Royal Avenue is one of the main commercial centres in Belfast. Shops currently on the street include branches of Primark, H&M, and Schuh, as well as major banks including Santander UK, HSBC, and the Nationwide Building Society. Westfield CastleCourt, a major shopping centre owned by the Westfield Group, is also on Royal Avenue, and as of 2023, it hosts over 100 stores, including New Look, Superdrug, Burton, Argos, Games Workshop, and Virgin Media. The centre occupies the former site of the Grand Central Hotel.

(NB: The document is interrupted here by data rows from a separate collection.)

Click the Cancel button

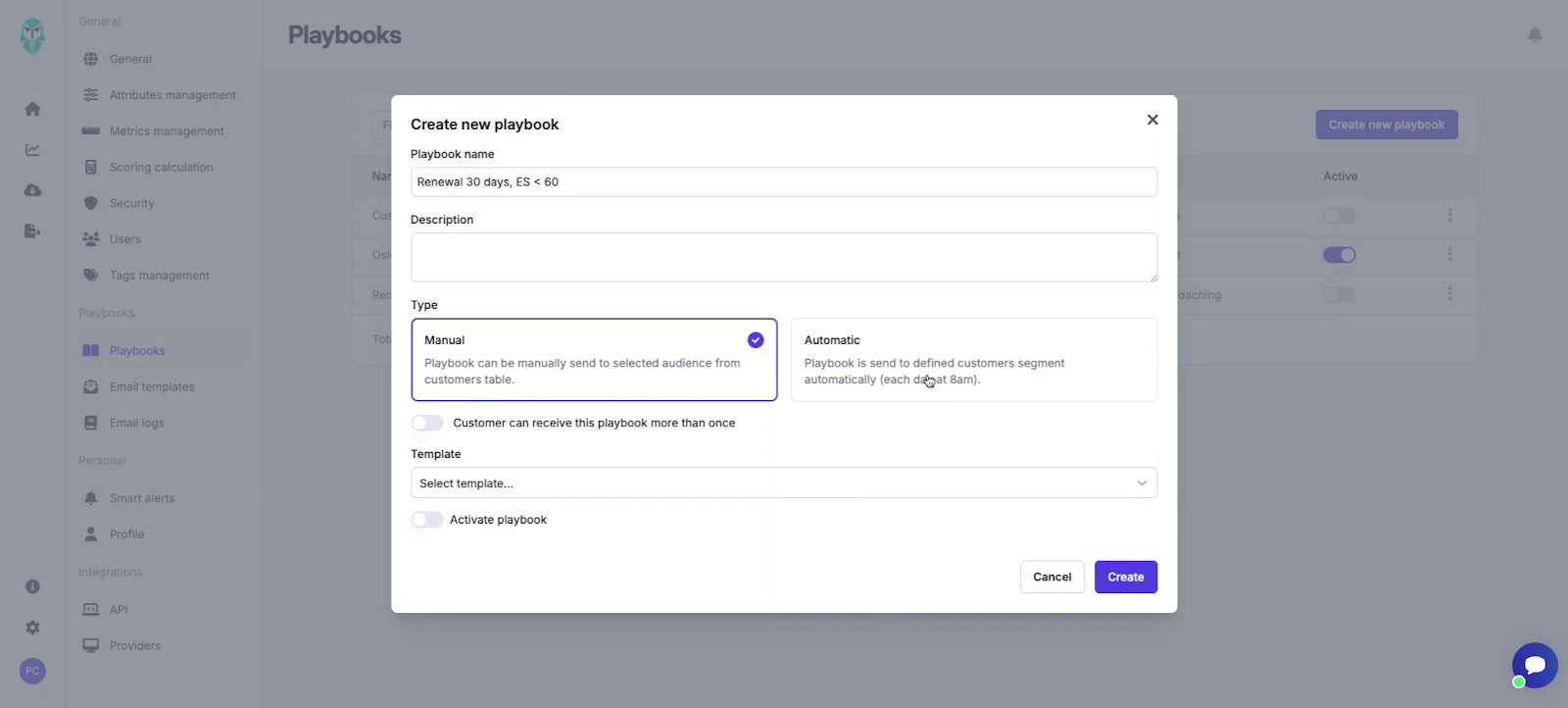coord(1052,578)
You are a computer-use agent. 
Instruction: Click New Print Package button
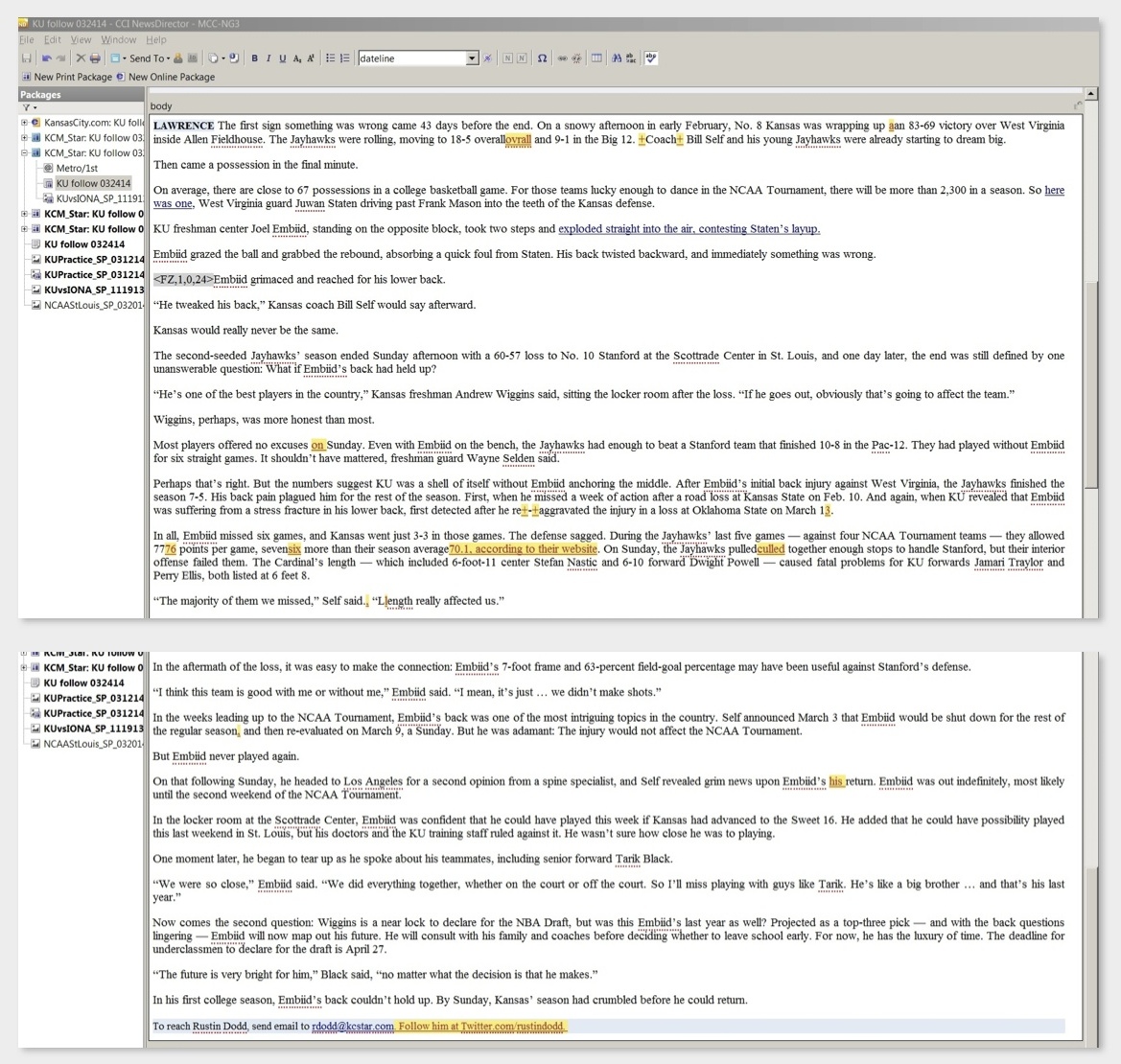point(67,77)
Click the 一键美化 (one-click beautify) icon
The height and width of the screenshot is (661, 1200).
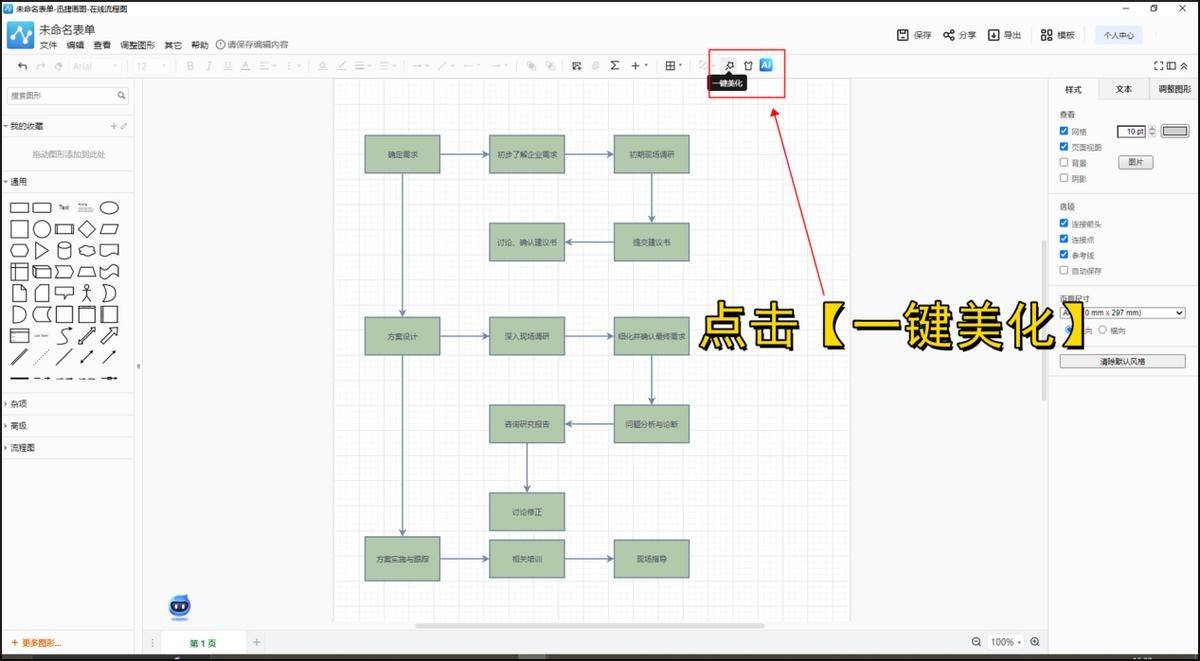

The ornate building at 2 Royal Avenue was the former home of the Provincial Bank of Ireland which was erected in 1869. After its closure in 1989, the building was occupied until 2021 by a Tesco store. It was then refurbished as a social facility by Belfast City Council. Next door at 4 Royal Avenue is located the Ulster Reform Club. It was established in 1982 through a merger of the Ulster and Reform clubs, but, tracing its roots through the latter organisation back to 1880.

The Art Deco building at the junction of North Street and Royal Avenue, which was formerly the headquarters of the Bank of Ireland before being left derelict, was taken over by the Occupy movement in early 2012. They since took to referring to the building as the "People's Bank". The group left the building ten months later.

Around 2008 calls came from certain quarters, including former Lord Mayor of Belfast Jim Rodgers, for the pedestrianisation of Royal Avenue following a number of road traffic accidents on the street including a Dunmurry teenager, Ciara Park, being knocked down and killed. The street has since been partly pedestrianised. Many scenes in the 2011 comedy film Killing Bono were shot in Royal Avenue to recreate Dublin as it appeared in the late 1970s/early 1980s.